[PATCH 1/1] [RFC] drm/ttm: Don't init dma32_zone on 64-bit systems

Thomas Hellstrom thellstrom at vmware.com
Wed Feb 20 09:01:46 UTC 2019


On Wed, 2019-02-20 at 08:35 +0000, Koenig, Christian wrote:
> Am 20.02.19 um 09:14 schrieb Thomas Hellstrom:
> > On 2/20/19 9:07 AM, Christian König wrote:
> > > Am 20.02.19 um 07:41 schrieb Thomas Hellstrom:
> > > > On Tue, 2019-02-19 at 17:06 +0000, Kuehling, Felix wrote:
> > > > > On 2019-02-18 3:39 p.m., Thomas Hellstrom wrote:
> > > > > > On Mon, 2019-02-18 at 18:07 +0100, Christian König wrote:
> > > > > > > Am 18.02.19 um 10:47 schrieb Thomas Hellstrom:
> > > > > > > > On Mon, 2019-02-18 at 09:20 +0000, Koenig, Christian
> > > > > > > > wrote:
> > > > > > > > > Another good question is also why the heck the
> > > > > > > > > acc_size
> > > > > > > > > counts
> > > > > > > > > towards
> > > > > > > > > the DMA32 zone?
> > > > > > > > DMA32 TTM pages are accounted in the DMA32 zone. Other
> > > > > > > > pages
> > > > > > > > are
> > > > > > > > not.
> > > > > > > Yeah, I'm perfectly aware of this. But this is for the
> > > > > > > accounting
> > > > > > > size!
> > > > > > > 
> > > > > > > We have an accounting for the stuff needed additional to
> > > > > > > the
> > > > > > > pages
> > > > > > > backing the BO (e.g. the page and DMA addr array).
> > > > > > > 
> > > > > > > And from the bug description it sounds like we use the
> > > > > > > DMA32 zone
> > > > > > > for
> > > > > > > this accounting which of course is completely nonsense.
> > > > > > It's actually accounted in all available zones, since it
> > > > > > would be
> > > > > > pretty hard to determine exactly where that memory should
> > > > > > be
> > > > > > accounted.
> > > > > > In particular if it's vmalloced. It might be DMA32, it
> > > > > > might not.
> > > > > > Given
> > > > > > the objective of stopping malicious user-space from
> > > > > > exhausting the
> > > > > > DMA32 zone it was, at the time the code was written, a
> > > > > > reasonable
> > > > > > approximation.

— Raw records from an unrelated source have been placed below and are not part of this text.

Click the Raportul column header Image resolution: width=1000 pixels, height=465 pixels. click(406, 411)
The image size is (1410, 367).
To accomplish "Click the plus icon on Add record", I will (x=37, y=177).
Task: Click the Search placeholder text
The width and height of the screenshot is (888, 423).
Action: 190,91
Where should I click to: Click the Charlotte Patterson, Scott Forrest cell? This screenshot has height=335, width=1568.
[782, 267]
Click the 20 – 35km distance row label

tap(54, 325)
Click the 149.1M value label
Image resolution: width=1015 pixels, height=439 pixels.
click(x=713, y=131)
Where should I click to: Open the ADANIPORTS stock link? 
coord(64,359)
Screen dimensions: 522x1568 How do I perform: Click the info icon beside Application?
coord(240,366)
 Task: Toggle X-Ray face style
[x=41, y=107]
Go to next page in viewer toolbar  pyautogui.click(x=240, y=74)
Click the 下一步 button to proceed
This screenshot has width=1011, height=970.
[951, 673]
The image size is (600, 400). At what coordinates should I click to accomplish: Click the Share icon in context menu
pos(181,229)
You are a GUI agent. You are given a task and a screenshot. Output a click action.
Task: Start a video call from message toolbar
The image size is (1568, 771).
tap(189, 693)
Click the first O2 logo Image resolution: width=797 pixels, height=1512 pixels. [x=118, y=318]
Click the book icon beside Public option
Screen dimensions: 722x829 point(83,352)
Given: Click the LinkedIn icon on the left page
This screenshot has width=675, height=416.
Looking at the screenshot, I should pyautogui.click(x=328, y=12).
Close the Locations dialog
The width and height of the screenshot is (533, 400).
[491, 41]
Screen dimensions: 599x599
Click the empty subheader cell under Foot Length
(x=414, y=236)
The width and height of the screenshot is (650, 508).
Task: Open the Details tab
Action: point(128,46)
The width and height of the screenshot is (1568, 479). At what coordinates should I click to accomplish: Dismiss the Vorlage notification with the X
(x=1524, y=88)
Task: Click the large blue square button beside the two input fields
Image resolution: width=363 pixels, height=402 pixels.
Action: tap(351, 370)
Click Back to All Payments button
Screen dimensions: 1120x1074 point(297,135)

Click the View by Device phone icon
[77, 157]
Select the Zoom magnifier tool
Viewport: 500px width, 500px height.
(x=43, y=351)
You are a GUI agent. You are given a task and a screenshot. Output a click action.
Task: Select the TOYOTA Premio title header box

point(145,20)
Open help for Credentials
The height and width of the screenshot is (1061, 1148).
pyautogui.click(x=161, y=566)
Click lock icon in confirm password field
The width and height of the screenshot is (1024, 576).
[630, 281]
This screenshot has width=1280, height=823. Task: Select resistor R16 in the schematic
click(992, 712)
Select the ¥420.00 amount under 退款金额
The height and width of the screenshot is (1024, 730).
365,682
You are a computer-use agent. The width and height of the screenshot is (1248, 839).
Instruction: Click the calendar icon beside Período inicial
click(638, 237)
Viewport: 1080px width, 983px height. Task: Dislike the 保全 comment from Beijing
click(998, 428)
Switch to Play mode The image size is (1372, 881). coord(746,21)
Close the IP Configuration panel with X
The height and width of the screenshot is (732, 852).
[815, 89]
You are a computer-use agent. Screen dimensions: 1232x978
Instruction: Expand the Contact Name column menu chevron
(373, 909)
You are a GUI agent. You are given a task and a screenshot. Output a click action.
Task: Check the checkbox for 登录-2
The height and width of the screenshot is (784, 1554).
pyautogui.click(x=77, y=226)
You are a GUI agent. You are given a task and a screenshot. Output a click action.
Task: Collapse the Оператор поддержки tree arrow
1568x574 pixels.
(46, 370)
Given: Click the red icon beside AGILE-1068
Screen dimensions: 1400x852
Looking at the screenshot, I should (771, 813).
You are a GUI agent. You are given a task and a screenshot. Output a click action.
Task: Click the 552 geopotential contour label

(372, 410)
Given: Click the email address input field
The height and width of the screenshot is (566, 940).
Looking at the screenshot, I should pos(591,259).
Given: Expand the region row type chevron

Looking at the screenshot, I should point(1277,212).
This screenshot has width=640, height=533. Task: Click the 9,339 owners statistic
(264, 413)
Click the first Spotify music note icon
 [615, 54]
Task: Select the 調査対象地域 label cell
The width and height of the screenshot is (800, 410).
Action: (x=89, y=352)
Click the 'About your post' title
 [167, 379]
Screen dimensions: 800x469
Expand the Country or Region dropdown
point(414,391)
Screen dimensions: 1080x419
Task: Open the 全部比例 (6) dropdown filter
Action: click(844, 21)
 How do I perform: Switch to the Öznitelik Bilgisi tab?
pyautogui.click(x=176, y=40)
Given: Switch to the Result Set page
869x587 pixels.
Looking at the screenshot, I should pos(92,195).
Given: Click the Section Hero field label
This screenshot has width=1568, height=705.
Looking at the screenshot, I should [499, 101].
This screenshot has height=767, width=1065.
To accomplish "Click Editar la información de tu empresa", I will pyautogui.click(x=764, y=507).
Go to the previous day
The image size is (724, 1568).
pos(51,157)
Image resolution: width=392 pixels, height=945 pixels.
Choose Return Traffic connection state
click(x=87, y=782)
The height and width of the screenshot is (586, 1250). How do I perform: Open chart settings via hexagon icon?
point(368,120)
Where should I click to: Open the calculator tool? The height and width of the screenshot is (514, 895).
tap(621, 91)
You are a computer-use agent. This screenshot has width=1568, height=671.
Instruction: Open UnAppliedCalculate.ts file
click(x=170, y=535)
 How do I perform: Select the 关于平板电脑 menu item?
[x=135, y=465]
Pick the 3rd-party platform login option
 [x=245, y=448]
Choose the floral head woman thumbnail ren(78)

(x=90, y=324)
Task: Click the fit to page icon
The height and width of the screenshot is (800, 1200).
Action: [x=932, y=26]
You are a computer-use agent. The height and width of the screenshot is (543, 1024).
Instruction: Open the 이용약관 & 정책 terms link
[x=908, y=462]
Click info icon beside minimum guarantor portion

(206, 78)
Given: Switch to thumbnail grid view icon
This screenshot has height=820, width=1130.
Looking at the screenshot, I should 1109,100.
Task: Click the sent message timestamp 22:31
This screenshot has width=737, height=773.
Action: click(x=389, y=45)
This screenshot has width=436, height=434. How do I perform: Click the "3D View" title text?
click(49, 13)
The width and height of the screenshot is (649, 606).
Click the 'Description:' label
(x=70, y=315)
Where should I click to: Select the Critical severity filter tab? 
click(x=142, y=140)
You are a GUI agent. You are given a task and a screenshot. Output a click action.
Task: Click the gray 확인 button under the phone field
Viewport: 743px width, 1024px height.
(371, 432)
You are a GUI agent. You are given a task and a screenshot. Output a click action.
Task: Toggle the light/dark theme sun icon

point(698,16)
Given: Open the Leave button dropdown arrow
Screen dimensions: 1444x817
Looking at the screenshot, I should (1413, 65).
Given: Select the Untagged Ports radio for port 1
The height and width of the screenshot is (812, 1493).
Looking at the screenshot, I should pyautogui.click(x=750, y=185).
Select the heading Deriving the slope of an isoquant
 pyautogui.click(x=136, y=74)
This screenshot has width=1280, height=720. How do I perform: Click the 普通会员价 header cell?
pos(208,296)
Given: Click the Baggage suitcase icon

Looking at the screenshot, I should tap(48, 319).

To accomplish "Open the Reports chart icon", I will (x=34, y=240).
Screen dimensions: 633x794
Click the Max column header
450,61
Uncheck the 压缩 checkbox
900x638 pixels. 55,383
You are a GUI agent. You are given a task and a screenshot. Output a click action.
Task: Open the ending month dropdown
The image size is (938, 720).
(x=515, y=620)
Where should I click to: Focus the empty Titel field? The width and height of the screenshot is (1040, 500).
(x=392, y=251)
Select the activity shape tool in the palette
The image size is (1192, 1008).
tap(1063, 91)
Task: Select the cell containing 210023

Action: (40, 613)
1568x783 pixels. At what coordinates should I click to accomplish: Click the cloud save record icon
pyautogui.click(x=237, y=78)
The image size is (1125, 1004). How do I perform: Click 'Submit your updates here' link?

With ever increasing memory sizes, there
> > > > > > might be
> > > > > > better
> > > > > > solutions?
> > > > > As far as I can see, in TTM, ttm_mem_global_alloc is only
> > > > > used for
> > > > > the
> > > > > acc_size in ttm_bo_init_reserved. Other than that vmwgfx also
> > > > > seems
> > > > > to
> > > > > use it to account for a few things that are allocated with
> > > > > kmalloc.
> > > > > 
> > > > > So would a better solution be to change ttm_mem_global_alloc
> > > > > to use
> > > > > only
> > > > > the kernel zone?
> > > > > 
> > > > IMO we need to determine what functionality to keep and then
> > > > the best
> > > > solution. The current code does its job, but is obviously too
> > > > restrictive. Both of the solutions you suggest open up for
> > > > potential
> > > > DOS attacks (DMA32 and kernel zones are not mutually exclusive.
> > > > They
> > > > overlap).
> > > 
> > > Yeah and exactly because of this it doesn't make to much sense
> > > to 
> > > account the housekeeping stuff in both zones.
> > 
> > IMO it makes sense because (given the assumption that
> > kmalloc/vmalloc 
> > doesn't care) , accounting only in DMA32 in low memory
> > configurations 
> > will not guarantee that kernel is not exhausted. Accounting only
> > in 
> > kernel in huge memory configurations will not guarantee that DMA32
> > is 
> > not exhausted.
> 
> DMA32 is not exhausted by TTMs kmalloc/vmalloc because otherwise any 
> other kmalloc/vmalloc could exhaust it as well.
> 
> I mean its probably 20+ years ago that I last looked at stuff in
> this 
> part of the kernel, but I don't think we have ever changed the
> handling 
> of DMA/DMA32 or otherwise we would be running into massive
> exhaustion 
> problems already on modern systems.
> 
> > > IIRC the kernel takes perfectly care by itself that kmalloced
> > > memory 
> > > doesn't eat up everything in the DMA32 zone.
> > 
> > If we can somehow verify this, or at least illustrate that it's 
> > likely, I'm perfectly fine with either patch from the vmwgfx POW.
> 
> Well I actually think that the whole accounting of housekeeping
> towards 
> the memory zones is completely pointless in the first place. Even if
> we 
> swap things out we still have the same BO and TTM structures around
> anyway.

Well, the whole point of this is to stop malicious user-space apps from
exhausting memory, causing a DOS vulnerability, similaraly for example
to how processes are stopped from creating to many open file
descriptors or other kernel structures. IIRC, for example, you used to
be able to call gem open in an infinite loop with the same bo until you
brought a random big process down using the OOM killer. With vmwgfx you
can't do that. You'd end up swapping out all available BOs and then
you'd get an error.

> 
> What we should rather to is to make sure that all processes using a
> BO 
> have their RSS increased because they do so. So when a process tries
> to 
> exhaust a memory domain it is simply killed by the OOM killer.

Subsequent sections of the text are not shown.